**WHAT YOU WILL DO**: All of the lines below should be printed again exactly as they are.

**INFORMATION SUPPLIED**:
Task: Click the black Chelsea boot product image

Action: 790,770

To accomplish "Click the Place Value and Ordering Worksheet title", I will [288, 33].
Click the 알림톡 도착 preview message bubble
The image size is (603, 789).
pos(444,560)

**PROBLEM SOLUTION**:
Task: Click the black Chelsea boot product image

Action: 790,770

To accomplish "Click the Place Value and Ordering Worksheet title", I will [288, 33].
Click the 알림톡 도착 preview message bubble
The image size is (603, 789).
pos(444,560)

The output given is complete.